脳溢血に倒れ2年半にわたる闘病生活の後、2004年にステージに復帰した舘野泉。左手のみでの表現力はますます深みをまし、その驚異的な演奏に世界中から賞賛が寄せられているのは周知の通り。舘野は東京芸大を卒業し、本格的に演奏活動を始めてから今年で50年目を迎える。これまでシベリウスをはじめとする北欧のピアノ作品の紹介、多くの現代作品の初演などで知られてきた舘野だが、現在は左手のために書かれた作品の発掘や委嘱初演など、新たな領域を意欲的に開拓している。今秋から来年の2月にかけて演奏生活50周年を記念するリサイタルを全国4ホールで開催。それに先立って記者会見が8月2日に行われた。当日出席したのは舘野のほかに、吉松隆(作曲)、末吉保雄(同)、記念公演に出演する北村源三(トランペット)、浜中浩一(クラリネット)、CDで共演する舘野の唯一の弟子である平原あゆみ(ピアノ)。以下はその記者会見から。

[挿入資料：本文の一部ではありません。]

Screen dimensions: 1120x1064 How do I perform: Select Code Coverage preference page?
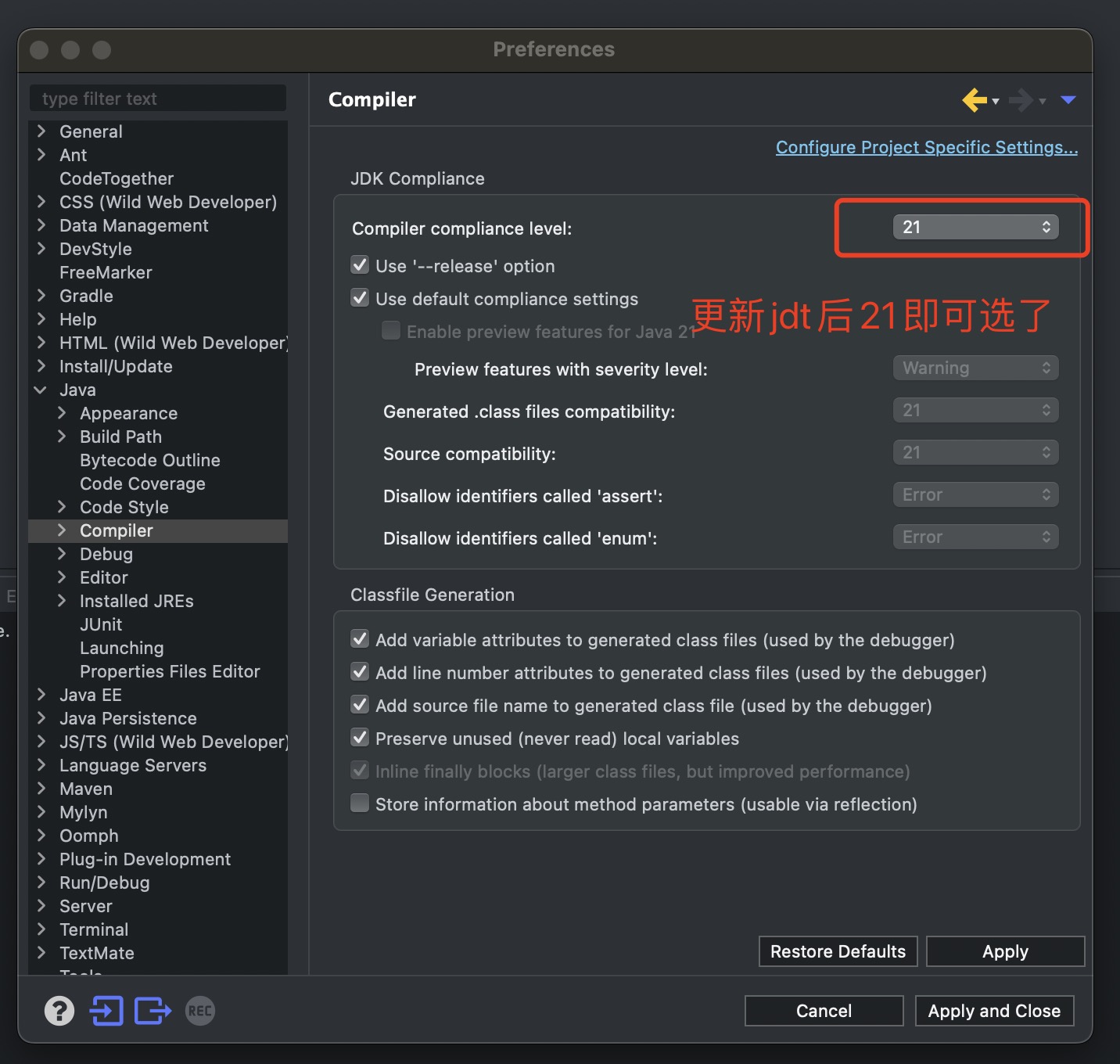pos(142,483)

「今年の春も45回演奏しました。病気する前より演奏の回数は減ってはいるが、色々な国で演奏できることを有難く思っている。また作曲家が左手のための作品を書いてくれることも嬉しい」
今回のリサイタルでは間宮芳生の「風のしるし」、末吉保雄「アイヌの断章」、coba「記憶樹」、吉松隆「優しき玩具たち」というプログラムが組まれた。末吉と吉松の新作はピアノ・ソロではなく、左手のピアノと管楽器や打楽器、弦による室内楽だ。こうした編成は世界的にも珍しい。芸大時代同期だった北村源三や浜中浩一がアンサンブルに参加するのも話題だ。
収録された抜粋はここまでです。